## WHAT THIS TASK INVOLVES
Everything from the line containing "Screen dimensions: 540x584" through the last line of the data below must be copied exactly, with no other lines included.

+++ DATA LISTING +++

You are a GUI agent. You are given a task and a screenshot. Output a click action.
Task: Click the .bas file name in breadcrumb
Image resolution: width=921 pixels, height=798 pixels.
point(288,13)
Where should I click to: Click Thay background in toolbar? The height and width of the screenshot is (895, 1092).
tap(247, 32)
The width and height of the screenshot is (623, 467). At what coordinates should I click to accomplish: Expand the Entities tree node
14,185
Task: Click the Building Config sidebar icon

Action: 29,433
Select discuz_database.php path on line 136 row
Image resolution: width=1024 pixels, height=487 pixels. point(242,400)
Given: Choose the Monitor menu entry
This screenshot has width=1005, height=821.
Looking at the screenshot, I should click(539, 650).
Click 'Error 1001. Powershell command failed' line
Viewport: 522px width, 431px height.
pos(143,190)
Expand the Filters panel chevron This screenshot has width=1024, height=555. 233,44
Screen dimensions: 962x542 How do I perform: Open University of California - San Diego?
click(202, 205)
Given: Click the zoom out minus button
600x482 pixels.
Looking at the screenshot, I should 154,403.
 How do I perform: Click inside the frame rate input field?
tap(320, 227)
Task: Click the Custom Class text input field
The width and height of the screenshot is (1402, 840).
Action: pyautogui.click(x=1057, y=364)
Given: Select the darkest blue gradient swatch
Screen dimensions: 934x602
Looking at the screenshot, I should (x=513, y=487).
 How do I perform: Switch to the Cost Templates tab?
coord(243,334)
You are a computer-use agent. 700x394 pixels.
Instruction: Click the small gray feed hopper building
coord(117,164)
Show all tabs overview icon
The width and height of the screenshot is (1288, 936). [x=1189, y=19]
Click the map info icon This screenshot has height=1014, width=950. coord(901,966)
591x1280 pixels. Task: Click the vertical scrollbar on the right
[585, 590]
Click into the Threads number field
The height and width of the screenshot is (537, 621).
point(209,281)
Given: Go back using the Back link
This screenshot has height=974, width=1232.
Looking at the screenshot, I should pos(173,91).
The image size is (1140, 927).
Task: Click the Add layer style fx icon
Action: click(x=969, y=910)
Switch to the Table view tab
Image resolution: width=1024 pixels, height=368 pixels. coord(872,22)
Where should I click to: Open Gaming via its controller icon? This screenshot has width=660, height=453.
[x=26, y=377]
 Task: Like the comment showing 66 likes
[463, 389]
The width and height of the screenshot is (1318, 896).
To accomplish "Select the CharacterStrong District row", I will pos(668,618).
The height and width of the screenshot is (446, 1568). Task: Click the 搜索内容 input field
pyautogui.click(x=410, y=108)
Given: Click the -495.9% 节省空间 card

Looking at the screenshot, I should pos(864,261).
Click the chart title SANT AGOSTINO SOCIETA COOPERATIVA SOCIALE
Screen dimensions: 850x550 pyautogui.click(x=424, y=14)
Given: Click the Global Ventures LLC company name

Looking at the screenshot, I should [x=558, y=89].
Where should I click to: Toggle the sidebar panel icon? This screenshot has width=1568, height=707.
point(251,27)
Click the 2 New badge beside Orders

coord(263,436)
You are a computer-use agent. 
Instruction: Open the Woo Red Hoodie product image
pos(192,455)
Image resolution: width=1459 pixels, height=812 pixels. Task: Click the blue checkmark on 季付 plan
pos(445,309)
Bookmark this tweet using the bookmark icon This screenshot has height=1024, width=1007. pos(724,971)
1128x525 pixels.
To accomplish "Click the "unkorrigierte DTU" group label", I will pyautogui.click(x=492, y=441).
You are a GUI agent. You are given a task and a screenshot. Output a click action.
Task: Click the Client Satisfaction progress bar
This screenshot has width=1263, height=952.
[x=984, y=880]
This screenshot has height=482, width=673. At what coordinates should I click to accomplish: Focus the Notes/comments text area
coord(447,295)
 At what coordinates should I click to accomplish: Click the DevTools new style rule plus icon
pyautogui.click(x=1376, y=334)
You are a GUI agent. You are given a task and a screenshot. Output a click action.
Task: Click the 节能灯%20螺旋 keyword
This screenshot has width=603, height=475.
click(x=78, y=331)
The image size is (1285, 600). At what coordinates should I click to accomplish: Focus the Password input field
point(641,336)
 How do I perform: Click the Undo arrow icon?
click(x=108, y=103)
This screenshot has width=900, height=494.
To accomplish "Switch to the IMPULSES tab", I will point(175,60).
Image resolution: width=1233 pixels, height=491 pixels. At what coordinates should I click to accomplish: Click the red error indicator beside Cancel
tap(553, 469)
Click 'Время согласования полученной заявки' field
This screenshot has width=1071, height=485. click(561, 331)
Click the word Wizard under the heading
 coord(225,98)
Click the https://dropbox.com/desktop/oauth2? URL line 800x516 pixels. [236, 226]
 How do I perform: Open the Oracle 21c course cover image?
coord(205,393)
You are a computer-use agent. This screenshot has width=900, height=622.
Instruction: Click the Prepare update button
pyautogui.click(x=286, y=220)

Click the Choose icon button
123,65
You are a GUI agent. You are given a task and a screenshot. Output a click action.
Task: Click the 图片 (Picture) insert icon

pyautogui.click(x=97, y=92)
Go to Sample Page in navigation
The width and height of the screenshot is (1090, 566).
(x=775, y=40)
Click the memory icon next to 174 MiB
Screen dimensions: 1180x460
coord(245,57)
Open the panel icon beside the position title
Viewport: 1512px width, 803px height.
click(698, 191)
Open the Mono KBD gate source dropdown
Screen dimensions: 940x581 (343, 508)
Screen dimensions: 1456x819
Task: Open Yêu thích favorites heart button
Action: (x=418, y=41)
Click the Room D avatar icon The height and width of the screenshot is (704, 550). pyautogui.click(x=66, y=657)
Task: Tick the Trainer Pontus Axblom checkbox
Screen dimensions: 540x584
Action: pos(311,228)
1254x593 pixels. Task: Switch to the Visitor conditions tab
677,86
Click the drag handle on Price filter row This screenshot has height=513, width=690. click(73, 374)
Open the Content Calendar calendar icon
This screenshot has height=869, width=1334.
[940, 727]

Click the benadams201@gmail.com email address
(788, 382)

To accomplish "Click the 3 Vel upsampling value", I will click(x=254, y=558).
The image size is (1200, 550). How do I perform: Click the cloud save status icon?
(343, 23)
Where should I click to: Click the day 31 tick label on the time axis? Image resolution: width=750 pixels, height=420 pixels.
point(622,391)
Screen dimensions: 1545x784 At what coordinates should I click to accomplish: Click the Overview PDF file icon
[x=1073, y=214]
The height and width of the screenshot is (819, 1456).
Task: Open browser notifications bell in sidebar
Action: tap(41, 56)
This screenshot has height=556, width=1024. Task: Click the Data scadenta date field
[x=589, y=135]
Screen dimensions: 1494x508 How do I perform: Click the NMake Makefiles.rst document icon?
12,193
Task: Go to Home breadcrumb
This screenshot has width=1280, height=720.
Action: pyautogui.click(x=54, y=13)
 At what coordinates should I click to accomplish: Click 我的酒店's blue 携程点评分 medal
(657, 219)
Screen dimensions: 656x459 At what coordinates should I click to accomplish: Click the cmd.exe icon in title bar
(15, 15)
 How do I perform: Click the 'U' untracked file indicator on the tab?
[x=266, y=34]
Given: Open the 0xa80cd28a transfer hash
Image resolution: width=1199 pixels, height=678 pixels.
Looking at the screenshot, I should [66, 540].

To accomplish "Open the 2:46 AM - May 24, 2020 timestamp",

+++

## SOLUTION TO THIS TASK
Screen dimensions: 540x584
Action: pos(311,228)
1254x593 pixels. Task: Switch to the Visitor conditions tab
677,86
Click the drag handle on Price filter row This screenshot has height=513, width=690. click(73, 374)
Open the Content Calendar calendar icon
This screenshot has height=869, width=1334.
[940, 727]

Click the benadams201@gmail.com email address
(788, 382)

To accomplish "Click the 3 Vel upsampling value", I will click(x=254, y=558).
The image size is (1200, 550). How do I perform: Click the cloud save status icon?
(343, 23)
Where should I click to: Click the day 31 tick label on the time axis? Image resolution: width=750 pixels, height=420 pixels.
point(622,391)
Screen dimensions: 1545x784 At what coordinates should I click to accomplish: Click the Overview PDF file icon
[x=1073, y=214]
The height and width of the screenshot is (819, 1456).
Task: Open browser notifications bell in sidebar
Action: tap(41, 56)
This screenshot has height=556, width=1024. Task: Click the Data scadenta date field
[x=589, y=135]
Screen dimensions: 1494x508 How do I perform: Click the NMake Makefiles.rst document icon?
12,193
Task: Go to Home breadcrumb
This screenshot has width=1280, height=720.
Action: pyautogui.click(x=54, y=13)
 At what coordinates should I click to accomplish: Click 我的酒店's blue 携程点评分 medal
(657, 219)
Screen dimensions: 656x459 At what coordinates should I click to accomplish: Click the cmd.exe icon in title bar
(15, 15)
 How do I perform: Click the 'U' untracked file indicator on the tab?
[x=266, y=34]
Given: Open the 0xa80cd28a transfer hash
Image resolution: width=1199 pixels, height=678 pixels.
Looking at the screenshot, I should [66, 540].

To accomplish "Open the 2:46 AM - May 24, 2020 timestamp",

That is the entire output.